SEOUL - North Korea is preparing to launch a new, long-range rocket, possibly in October, having completed an upgrade at its main satellite launch base, South Korea's Yonhap news agency reported Wednesday.
Any such launch would almost certainly be viewed by the international community as a disguised ballistic missile test and result in the imposition of fresh sanctions.
Quoting an unnamed government source, Yonhap cited "credible intelligence" that North Korean leader Kim Jong-Un had ordered the launch of a satellite to mark the 70th anniversary of the founding of the North's ruling Workers' Party on October 10.
"We think (the North) will carry out a provocation around the 70th anniversary," the source said.
The South Korean Defence Ministry declined to confirm or deny the Yonhap report.
"As to the construction of North Korea's long-range missile launching facilities, we've been watching the North's moves very closely," a ministry spokesman said.
According to the Yonhap source, North Korea has completed work on an extended 67-metre (220-foot) gantry capable of handling a rocket twice the size of the 30-metre Unha-3 rocket launched in December, 2012.
The Unha-3 launch was widely condemned overseas as a ballistic missile test and triggered additional UN sanctions.
North Korea, which insisted the launch was purely scientific in nature, responded three months later by conducting its a third nuclear test - the most powerful to date.
North Korea is banned under UN Security Council resolutions from carrying out any launch using ballistic missile technology, although repeated small-range missile tests have gone unpunished.
The upgrading of facilities at the Sohae launch centre have been closely monitored by satellite imagery analysts at the US-Korea Institute at Johns Hopkins University.

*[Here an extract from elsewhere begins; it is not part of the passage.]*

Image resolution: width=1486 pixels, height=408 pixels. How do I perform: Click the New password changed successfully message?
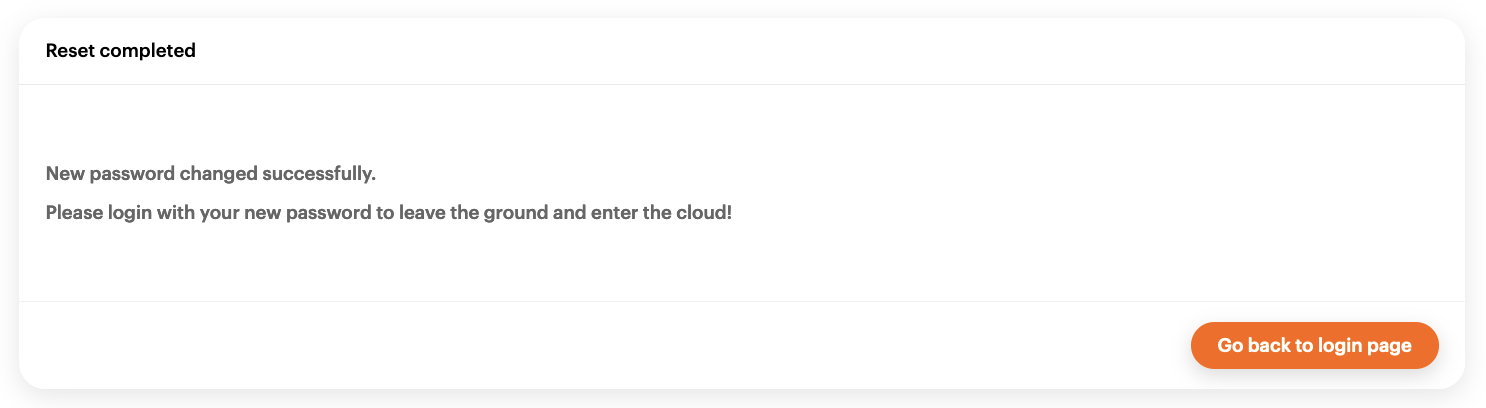(x=210, y=174)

In a recent report, the institute estimated that an October 10 launch would be "difficult although not impossible".
North Korea, meanwhile, has made its intentions very clear.
Visiting a newly-built satellite command centre in May, Kim Jong-Un had vowed to push ahead with further satellite launches despite the sanctions threat.
"Space development can never be abandoned, no matter who may oppose it," Kim said.